**Directions for this task:** The entries shown below are to be printed in full, unaltered.

Recorded data:
■ ■ ■

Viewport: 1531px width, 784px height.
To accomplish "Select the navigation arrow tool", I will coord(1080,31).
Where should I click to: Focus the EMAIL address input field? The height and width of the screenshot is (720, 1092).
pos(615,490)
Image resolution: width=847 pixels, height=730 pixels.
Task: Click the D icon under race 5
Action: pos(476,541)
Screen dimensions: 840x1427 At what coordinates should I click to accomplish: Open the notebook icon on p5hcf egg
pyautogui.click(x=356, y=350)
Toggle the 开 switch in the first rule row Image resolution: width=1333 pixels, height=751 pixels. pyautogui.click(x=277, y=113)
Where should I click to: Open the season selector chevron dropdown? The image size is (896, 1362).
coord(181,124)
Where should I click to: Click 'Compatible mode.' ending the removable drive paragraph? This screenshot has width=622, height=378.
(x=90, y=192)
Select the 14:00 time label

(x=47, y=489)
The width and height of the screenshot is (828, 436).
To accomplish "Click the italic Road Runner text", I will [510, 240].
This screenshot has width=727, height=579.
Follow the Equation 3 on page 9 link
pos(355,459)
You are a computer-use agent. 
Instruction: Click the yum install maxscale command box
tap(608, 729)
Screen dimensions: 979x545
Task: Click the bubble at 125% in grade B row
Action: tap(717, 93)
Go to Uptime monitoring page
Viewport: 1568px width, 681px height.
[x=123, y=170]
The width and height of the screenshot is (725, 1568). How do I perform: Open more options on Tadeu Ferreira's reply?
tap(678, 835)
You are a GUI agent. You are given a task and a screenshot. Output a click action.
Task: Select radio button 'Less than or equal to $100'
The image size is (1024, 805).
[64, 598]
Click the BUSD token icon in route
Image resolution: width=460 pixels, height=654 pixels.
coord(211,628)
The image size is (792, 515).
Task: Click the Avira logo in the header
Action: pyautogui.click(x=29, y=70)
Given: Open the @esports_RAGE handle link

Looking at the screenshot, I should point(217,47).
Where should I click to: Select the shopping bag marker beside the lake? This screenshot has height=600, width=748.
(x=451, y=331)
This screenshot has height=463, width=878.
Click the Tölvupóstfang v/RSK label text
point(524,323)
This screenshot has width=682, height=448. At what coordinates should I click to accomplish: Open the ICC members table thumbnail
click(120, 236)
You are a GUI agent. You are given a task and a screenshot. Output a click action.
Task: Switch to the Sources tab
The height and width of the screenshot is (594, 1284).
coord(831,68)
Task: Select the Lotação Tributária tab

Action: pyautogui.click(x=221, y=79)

■ ■ ■

**Written solution:**
Viewport: 1531px width, 784px height.
To accomplish "Select the navigation arrow tool", I will coord(1080,31).
Where should I click to: Focus the EMAIL address input field? The height and width of the screenshot is (720, 1092).
pos(615,490)
Image resolution: width=847 pixels, height=730 pixels.
Task: Click the D icon under race 5
Action: pos(476,541)
Screen dimensions: 840x1427 At what coordinates should I click to accomplish: Open the notebook icon on p5hcf egg
pyautogui.click(x=356, y=350)
Toggle the 开 switch in the first rule row Image resolution: width=1333 pixels, height=751 pixels. pyautogui.click(x=277, y=113)
Where should I click to: Open the season selector chevron dropdown? The image size is (896, 1362).
coord(181,124)
Where should I click to: Click 'Compatible mode.' ending the removable drive paragraph? This screenshot has width=622, height=378.
(x=90, y=192)
Select the 14:00 time label

(x=47, y=489)
The width and height of the screenshot is (828, 436).
To accomplish "Click the italic Road Runner text", I will [510, 240].
This screenshot has width=727, height=579.
Follow the Equation 3 on page 9 link
pos(355,459)
You are a computer-use agent. 
Instruction: Click the yum install maxscale command box
tap(608, 729)
Screen dimensions: 979x545
Task: Click the bubble at 125% in grade B row
Action: tap(717, 93)
Go to Uptime monitoring page
Viewport: 1568px width, 681px height.
[x=123, y=170]
The width and height of the screenshot is (725, 1568). How do I perform: Open more options on Tadeu Ferreira's reply?
tap(678, 835)
You are a GUI agent. You are given a task and a screenshot. Output a click action.
Task: Select radio button 'Less than or equal to $100'
The image size is (1024, 805).
[64, 598]
Click the BUSD token icon in route
Image resolution: width=460 pixels, height=654 pixels.
coord(211,628)
The image size is (792, 515).
Task: Click the Avira logo in the header
Action: pyautogui.click(x=29, y=70)
Given: Open the @esports_RAGE handle link

Looking at the screenshot, I should point(217,47).
Where should I click to: Select the shopping bag marker beside the lake? This screenshot has height=600, width=748.
(x=451, y=331)
This screenshot has height=463, width=878.
Click the Tölvupóstfang v/RSK label text
point(524,323)
This screenshot has width=682, height=448. At what coordinates should I click to accomplish: Open the ICC members table thumbnail
click(120, 236)
You are a GUI agent. You are given a task and a screenshot. Output a click action.
Task: Switch to the Sources tab
The height and width of the screenshot is (594, 1284).
coord(831,68)
Task: Select the Lotação Tributária tab

Action: pyautogui.click(x=221, y=79)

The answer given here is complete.